Temperatures causing fire hydrants to freeze
SOUTH BEND, Ind. -- When there's a fire, you expect firefighters to have enough water to put out the fire. This time of year, that's easier said than done. Because of the below freezing temperatures, many fire hydrants are frozen or buried under mounds of snow.
"The firefighters will hook onto one of these two connections to put out a fire. After you shut this fire hydrant off, it's designed to drain down below the frost line so it does not freeze," said Robert Krol, Director of Distribution, South Bend Water Department.
If only it were that simple.
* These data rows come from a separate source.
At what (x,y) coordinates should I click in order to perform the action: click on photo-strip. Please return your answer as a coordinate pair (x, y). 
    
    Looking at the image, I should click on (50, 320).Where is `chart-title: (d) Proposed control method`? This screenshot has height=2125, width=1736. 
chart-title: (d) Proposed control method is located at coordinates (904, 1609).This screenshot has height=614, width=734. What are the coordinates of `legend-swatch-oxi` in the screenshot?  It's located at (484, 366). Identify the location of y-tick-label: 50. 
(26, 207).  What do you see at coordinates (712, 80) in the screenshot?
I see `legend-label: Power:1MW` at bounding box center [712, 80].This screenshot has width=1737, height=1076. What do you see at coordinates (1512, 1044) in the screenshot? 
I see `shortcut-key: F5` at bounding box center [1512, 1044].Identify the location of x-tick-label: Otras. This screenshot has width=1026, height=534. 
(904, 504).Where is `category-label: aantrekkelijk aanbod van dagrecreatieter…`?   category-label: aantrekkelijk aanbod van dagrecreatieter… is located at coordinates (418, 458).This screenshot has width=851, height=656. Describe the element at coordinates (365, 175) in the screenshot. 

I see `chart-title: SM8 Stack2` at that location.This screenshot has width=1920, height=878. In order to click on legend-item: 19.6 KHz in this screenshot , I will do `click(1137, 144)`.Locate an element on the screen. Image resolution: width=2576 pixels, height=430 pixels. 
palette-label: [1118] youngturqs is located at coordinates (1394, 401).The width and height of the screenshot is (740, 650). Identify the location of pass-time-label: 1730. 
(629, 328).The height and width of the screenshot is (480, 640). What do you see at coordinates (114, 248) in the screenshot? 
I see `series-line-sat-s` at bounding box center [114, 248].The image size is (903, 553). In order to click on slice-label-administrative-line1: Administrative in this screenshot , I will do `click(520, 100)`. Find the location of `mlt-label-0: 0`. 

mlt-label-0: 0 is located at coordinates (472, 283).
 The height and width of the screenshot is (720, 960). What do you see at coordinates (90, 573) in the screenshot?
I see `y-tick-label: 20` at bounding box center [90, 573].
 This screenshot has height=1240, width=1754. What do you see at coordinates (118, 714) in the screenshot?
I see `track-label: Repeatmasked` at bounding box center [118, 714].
Some of South Bend's fire hydrants are just shy of 100 years old.
That makes the fire marshal's job harder.
"The stem- when we turn the stem on-it's basically frozen. You can't move it up or down and no water comes out," said Fire Marshal Chico Rodriguez of the South Bend Fire Department.
Rodriguez says they freeze when the temperature dips into the single digits.
Firefighters don't waste time trying to thaw it out. They just find another one.
"We found a frozen hydrant we can't get any water. So we go to the next company who is near a hydrant or in the area of a hydrant and call that person," said Rodriguez.
Firefighters then call the water department.
Crews check about 50 hydrants a day this time of year with a weighted string.
"We have a six-foot long weighted string that they drop into the barrel. If it drops down to the bottom with no water on it then we know its fine and the fire hydrant has drained, but if we drop it down and it stops right there then the fire hydrant froze," said Krol.
All this deep snow is a nightmare for firefighters who need to try to locate a hydrant quickly.
The best thing you can do is to dig out the fire hydrant and clear about three feet around it. It can save precious time and even save a life.
"If we don't see it then we have to start digging for it and that takes time," said Rodriguez.
Rodriguez says the only thing worse than a frozen hydrant is a frozen one buried in snow.